#### ASSIGNED TASK
Set down, exactly and in full, the line holding "philippe-dandrea.fr (265, 2534)" and all the lines after it until the listing ends, and nothing else.

#### RECORDS PROVIDED
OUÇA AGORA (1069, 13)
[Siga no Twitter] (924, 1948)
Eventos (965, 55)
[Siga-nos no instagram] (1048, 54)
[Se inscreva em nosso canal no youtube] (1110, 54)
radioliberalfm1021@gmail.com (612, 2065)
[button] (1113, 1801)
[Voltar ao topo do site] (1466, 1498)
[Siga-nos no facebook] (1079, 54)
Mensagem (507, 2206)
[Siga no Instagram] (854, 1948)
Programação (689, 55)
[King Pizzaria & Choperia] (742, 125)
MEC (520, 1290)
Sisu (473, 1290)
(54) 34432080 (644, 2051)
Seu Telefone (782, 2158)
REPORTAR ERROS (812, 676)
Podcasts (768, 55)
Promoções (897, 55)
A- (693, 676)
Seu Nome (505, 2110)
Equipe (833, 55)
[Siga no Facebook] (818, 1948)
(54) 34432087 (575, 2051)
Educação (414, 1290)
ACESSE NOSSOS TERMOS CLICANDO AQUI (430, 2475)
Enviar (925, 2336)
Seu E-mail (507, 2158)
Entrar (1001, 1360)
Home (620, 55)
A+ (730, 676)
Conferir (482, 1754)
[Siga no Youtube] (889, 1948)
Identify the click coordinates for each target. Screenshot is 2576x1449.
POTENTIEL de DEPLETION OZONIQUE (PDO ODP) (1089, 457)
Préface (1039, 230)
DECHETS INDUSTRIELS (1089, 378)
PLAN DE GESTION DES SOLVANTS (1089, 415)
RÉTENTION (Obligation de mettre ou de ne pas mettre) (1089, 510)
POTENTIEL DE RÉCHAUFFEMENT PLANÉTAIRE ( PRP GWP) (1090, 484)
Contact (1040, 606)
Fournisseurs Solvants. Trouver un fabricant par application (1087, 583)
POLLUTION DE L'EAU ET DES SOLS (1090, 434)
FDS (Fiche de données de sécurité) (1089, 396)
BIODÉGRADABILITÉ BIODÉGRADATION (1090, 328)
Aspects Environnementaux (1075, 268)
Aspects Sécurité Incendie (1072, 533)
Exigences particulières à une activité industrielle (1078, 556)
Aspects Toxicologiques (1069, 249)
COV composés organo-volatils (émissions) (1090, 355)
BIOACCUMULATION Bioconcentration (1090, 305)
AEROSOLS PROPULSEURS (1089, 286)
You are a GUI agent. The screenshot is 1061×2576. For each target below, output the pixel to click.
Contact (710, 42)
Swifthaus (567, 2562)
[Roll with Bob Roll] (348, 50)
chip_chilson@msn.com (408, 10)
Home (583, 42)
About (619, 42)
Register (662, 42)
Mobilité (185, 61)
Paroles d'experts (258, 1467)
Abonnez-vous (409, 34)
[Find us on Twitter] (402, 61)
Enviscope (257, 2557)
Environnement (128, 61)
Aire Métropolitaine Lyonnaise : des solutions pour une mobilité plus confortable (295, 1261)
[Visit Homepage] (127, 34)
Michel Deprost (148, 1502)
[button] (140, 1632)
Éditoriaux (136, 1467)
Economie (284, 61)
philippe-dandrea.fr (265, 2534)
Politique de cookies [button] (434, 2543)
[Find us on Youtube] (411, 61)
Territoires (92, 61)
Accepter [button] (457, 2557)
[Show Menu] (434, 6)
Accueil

#### ANSWER TO THE EXERCISE
philippe-dandrea.fr (265, 2534)
Politique de cookies [button] (434, 2543)
[Find us on Youtube] (411, 61)
Territoires (92, 61)
Accepter [button] (457, 2557)
[Show Menu] (434, 6)
Accueil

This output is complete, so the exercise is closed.